- WHAT TO WORK ON -
For the entries below, the expected answer is the line with "Click the Комментировать pencil icon", the line with "Open The Beatles", and every line between them, exactly as written, and nothing more.
── DATA SUPPLIED
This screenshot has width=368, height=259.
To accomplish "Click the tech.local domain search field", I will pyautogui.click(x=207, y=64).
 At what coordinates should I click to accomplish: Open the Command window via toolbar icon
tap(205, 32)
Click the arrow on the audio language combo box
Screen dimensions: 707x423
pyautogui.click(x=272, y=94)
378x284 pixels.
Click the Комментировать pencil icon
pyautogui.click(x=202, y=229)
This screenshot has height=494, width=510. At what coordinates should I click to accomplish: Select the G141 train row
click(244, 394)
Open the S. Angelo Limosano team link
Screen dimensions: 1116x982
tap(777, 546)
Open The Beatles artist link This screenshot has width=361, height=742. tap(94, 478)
────
── DATA SUPPLIED
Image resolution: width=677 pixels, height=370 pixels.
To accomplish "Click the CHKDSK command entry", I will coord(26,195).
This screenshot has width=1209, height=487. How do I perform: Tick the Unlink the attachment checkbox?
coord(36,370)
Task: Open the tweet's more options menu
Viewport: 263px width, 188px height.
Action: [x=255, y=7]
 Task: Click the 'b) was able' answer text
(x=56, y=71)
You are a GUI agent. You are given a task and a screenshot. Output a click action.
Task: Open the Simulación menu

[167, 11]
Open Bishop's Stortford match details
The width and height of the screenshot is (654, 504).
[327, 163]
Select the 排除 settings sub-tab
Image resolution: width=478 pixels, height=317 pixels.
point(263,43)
────
- FINISHED TASK -
Click the Комментировать pencil icon
pyautogui.click(x=202, y=229)
This screenshot has height=494, width=510. At what coordinates should I click to accomplish: Select the G141 train row
click(244, 394)
Open the S. Angelo Limosano team link
Screen dimensions: 1116x982
tap(777, 546)
Open The Beatles artist link This screenshot has width=361, height=742. tap(94, 478)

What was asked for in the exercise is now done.